Cultural Value Differences of LLMs: Prompt, Language, and Model Size
Qishuai Zhong, Yike Yun, Aixin Sun
TL;DR
This work investigates how large language models express cultural values across three axes: prompt content within a single language, prompt language, and model size. Using Hofstede's Value Survey Module (VSM) 2013 across six families of LLMs and 54 simulated identities, the study quantifies cultural-value representations through the six Hofstede dimensions and derives inter- and intra-set disparity metrics, including the novel Silhouette Score with Human Reference ($SS_h$) and the Model Cultural Disparity ($MCD$). The findings show that cultural values tend to be consistent within a single language but vary markedly across languages, with language-induced differences sometimes exceeding prompt-based perturbations; model size also significantly influences the expressed values, more so than model family differences. These results highlight language as the primary driver of cross-cultural value expressions in LLMs and suggest important implications for cross-lingual auditing, responsible deployment, and alignment research, while outlining future work to connect value patterns with generation quality and broader cultural surveys.
Abstract
Our study aims to identify behavior patterns in cultural values exhibited by large language models (LLMs). The studied variants include question ordering, prompting language, and model size.
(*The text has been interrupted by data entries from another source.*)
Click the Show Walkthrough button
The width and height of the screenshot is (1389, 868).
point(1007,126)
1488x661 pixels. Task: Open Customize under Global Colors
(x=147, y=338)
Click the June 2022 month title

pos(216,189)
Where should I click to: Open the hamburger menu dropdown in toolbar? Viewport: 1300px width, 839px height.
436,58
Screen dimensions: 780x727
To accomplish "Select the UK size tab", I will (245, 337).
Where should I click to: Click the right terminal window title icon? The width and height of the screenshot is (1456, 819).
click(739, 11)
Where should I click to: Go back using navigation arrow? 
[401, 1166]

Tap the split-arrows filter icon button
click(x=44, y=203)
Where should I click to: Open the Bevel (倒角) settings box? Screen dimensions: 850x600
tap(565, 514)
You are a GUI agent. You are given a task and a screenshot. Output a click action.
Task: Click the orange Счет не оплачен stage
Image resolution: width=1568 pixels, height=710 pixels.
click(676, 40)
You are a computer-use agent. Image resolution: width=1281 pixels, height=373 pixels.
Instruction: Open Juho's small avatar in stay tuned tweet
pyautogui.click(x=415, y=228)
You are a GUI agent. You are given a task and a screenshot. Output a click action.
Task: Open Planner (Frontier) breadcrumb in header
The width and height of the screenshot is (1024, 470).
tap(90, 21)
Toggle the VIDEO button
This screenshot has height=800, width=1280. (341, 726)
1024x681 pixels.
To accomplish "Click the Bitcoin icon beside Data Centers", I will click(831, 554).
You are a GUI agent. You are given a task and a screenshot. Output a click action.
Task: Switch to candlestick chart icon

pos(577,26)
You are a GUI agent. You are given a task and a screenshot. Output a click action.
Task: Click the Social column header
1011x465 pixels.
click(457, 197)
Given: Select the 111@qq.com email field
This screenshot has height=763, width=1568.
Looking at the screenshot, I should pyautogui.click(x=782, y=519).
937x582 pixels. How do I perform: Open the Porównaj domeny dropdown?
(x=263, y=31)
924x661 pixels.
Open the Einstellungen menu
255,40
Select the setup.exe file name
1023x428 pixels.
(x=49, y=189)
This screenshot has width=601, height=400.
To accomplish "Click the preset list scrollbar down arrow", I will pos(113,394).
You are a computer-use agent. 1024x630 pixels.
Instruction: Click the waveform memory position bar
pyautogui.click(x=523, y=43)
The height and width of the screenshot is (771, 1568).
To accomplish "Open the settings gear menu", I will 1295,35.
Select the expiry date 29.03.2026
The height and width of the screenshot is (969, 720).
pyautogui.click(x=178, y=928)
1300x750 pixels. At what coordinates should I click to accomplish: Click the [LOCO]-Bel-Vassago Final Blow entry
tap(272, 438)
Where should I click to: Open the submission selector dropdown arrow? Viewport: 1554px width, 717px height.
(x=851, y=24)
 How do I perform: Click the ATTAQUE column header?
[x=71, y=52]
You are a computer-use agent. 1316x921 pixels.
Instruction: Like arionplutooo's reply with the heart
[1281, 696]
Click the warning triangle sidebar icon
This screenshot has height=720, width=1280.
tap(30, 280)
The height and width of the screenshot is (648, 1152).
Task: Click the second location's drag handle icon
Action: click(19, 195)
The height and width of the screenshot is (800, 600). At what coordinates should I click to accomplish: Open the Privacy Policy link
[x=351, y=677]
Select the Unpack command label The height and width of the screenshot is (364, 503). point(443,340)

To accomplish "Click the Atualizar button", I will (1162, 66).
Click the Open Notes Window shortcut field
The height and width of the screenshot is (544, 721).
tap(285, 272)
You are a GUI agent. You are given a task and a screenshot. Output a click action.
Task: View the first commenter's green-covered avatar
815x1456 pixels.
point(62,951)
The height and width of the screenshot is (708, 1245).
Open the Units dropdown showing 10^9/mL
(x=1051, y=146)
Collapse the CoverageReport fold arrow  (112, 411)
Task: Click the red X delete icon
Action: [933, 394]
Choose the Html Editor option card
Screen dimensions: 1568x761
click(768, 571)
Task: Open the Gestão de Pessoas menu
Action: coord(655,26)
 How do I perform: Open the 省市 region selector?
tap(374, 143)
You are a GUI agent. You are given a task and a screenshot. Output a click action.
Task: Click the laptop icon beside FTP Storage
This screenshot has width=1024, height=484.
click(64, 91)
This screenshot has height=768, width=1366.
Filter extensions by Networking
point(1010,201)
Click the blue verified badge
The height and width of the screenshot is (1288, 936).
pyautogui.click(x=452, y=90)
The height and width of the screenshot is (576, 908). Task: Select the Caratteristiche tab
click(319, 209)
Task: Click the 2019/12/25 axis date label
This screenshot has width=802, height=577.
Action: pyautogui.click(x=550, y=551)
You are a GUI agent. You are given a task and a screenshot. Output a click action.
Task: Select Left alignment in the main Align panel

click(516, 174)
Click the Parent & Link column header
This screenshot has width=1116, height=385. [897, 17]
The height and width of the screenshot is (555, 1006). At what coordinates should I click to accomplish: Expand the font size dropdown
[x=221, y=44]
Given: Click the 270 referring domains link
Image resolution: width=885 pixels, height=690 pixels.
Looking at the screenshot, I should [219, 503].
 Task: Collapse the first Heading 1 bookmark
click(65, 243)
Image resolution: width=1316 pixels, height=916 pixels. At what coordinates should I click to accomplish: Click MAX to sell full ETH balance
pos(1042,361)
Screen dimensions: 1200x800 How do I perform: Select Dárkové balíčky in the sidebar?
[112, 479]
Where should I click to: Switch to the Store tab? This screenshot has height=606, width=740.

Our experiments reveal that each tested LLM can efficiently behave with different cultural values. More interestingly: (i) LLMs exhibit relatively consistent cultural values when presented with prompts in a single language. (ii) The prompting language e.g., Chinese or English, can influence the expression of cultural values. The same question can elicit divergent cultural values when the same LLM is queried in a different language. (iii) Differences in sizes of the same model (e.g., Llama2-7B vs 13B vs 70B) have a more significant impact on their demonstrated cultural values than model differences (e.g., Llama2 vs Mixtral). Our experiments reveal that query language and model size of LLM are the main factors resulting in cultural value differences.